DATASET EXTRACT: Begin

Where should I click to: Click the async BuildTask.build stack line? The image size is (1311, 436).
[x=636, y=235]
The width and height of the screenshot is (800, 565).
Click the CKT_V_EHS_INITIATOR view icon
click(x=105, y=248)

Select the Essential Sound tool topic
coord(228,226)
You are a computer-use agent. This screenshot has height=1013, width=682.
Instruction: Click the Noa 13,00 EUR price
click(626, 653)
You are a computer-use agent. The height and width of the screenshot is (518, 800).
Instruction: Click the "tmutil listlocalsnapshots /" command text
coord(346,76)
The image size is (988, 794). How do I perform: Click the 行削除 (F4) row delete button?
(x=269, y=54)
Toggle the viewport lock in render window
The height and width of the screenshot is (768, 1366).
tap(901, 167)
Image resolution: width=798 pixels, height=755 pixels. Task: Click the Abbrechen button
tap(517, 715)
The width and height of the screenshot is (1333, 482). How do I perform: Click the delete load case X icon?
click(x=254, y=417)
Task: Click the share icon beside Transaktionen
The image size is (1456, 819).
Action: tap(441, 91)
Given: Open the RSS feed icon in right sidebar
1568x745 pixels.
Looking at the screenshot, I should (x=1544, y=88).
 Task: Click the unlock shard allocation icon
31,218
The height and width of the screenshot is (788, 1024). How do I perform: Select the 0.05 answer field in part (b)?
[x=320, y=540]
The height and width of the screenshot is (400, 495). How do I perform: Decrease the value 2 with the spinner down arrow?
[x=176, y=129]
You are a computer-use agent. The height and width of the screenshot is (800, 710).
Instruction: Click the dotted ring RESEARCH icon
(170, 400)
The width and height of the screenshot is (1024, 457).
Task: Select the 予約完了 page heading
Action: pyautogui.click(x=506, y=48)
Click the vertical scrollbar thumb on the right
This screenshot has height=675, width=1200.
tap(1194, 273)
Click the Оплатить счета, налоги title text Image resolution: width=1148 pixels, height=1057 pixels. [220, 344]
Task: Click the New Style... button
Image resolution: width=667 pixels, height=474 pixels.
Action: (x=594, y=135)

DATASET EXTRACT: End

> [WHAT IS EXPECTED]
Each record needs to be duplicated exactly.

> [OUTPUT]
Where should I click to: Click the async BuildTask.build stack line? The image size is (1311, 436).
[x=636, y=235]
The width and height of the screenshot is (800, 565).
Click the CKT_V_EHS_INITIATOR view icon
click(x=105, y=248)

Select the Essential Sound tool topic
coord(228,226)
You are a computer-use agent. This screenshot has height=1013, width=682.
Instruction: Click the Noa 13,00 EUR price
click(626, 653)
You are a computer-use agent. The height and width of the screenshot is (518, 800).
Instruction: Click the "tmutil listlocalsnapshots /" command text
coord(346,76)
The image size is (988, 794). How do I perform: Click the 行削除 (F4) row delete button?
(x=269, y=54)
Toggle the viewport lock in render window
The height and width of the screenshot is (768, 1366).
tap(901, 167)
Image resolution: width=798 pixels, height=755 pixels. Task: Click the Abbrechen button
tap(517, 715)
The width and height of the screenshot is (1333, 482). How do I perform: Click the delete load case X icon?
click(x=254, y=417)
Task: Click the share icon beside Transaktionen
The image size is (1456, 819).
Action: tap(441, 91)
Given: Open the RSS feed icon in right sidebar
1568x745 pixels.
Looking at the screenshot, I should (x=1544, y=88).
 Task: Click the unlock shard allocation icon
31,218
The height and width of the screenshot is (788, 1024). How do I perform: Select the 0.05 answer field in part (b)?
[x=320, y=540]
The height and width of the screenshot is (400, 495). How do I perform: Decrease the value 2 with the spinner down arrow?
[x=176, y=129]
You are a computer-use agent. The height and width of the screenshot is (800, 710).
Instruction: Click the dotted ring RESEARCH icon
(170, 400)
The width and height of the screenshot is (1024, 457).
Task: Select the 予約完了 page heading
Action: pyautogui.click(x=506, y=48)
Click the vertical scrollbar thumb on the right
This screenshot has height=675, width=1200.
tap(1194, 273)
Click the Оплатить счета, налоги title text Image resolution: width=1148 pixels, height=1057 pixels. [220, 344]
Task: Click the New Style... button
Image resolution: width=667 pixels, height=474 pixels.
Action: (x=594, y=135)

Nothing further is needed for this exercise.